WHAT TO WORK ON
Copy all the records exactly, but keep the pictures out of your version.

Screenshot grounding data:
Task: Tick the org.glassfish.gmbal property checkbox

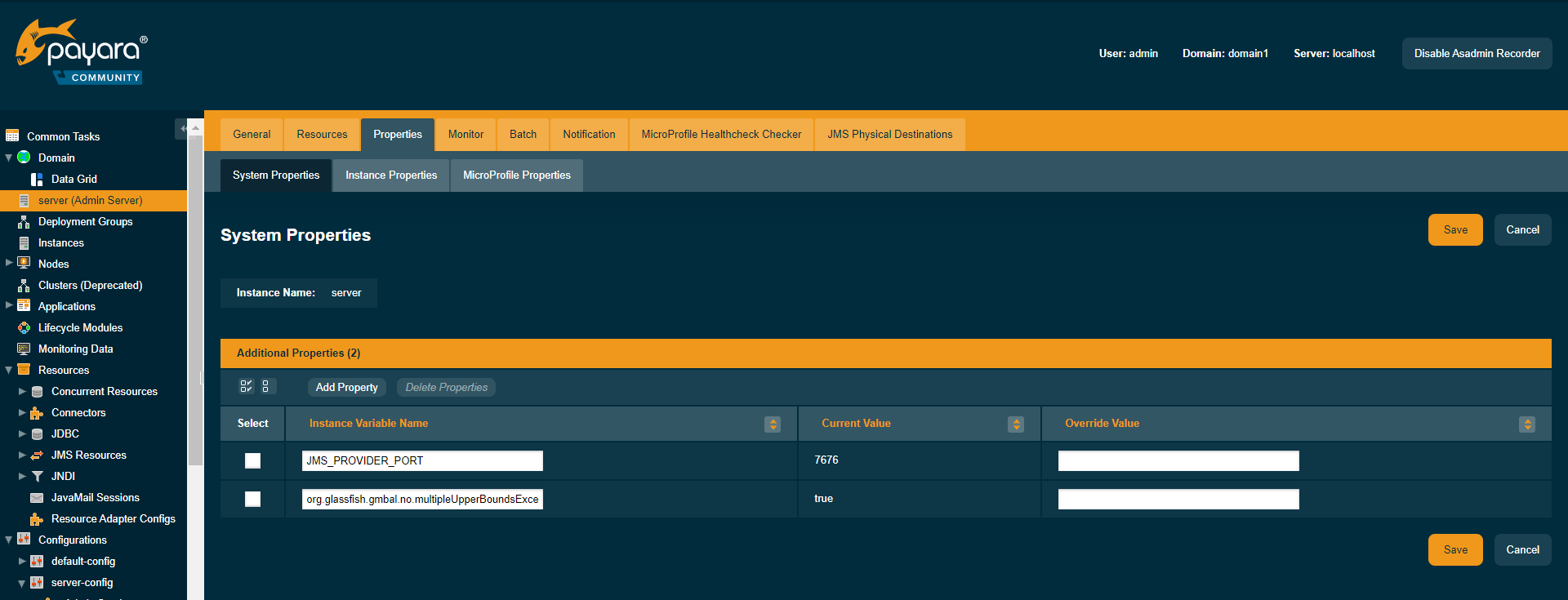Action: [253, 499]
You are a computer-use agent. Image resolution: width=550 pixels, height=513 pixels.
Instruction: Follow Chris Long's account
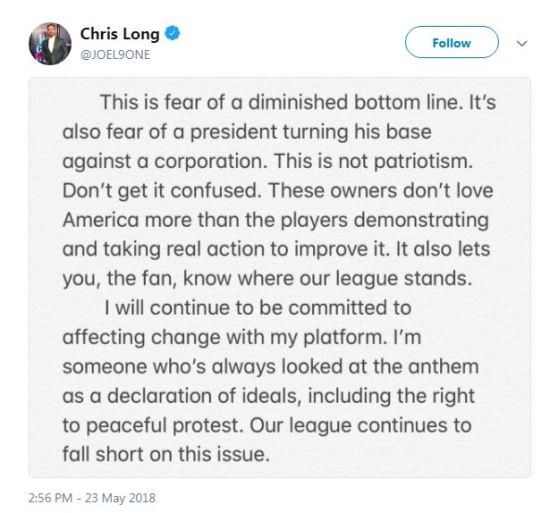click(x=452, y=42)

RESULT OF THE TASK
Task: Tick the org.glassfish.gmbal property checkbox

Action: [253, 499]
You are a computer-use agent. Image resolution: width=550 pixels, height=513 pixels.
Instruction: Follow Chris Long's account
click(x=452, y=42)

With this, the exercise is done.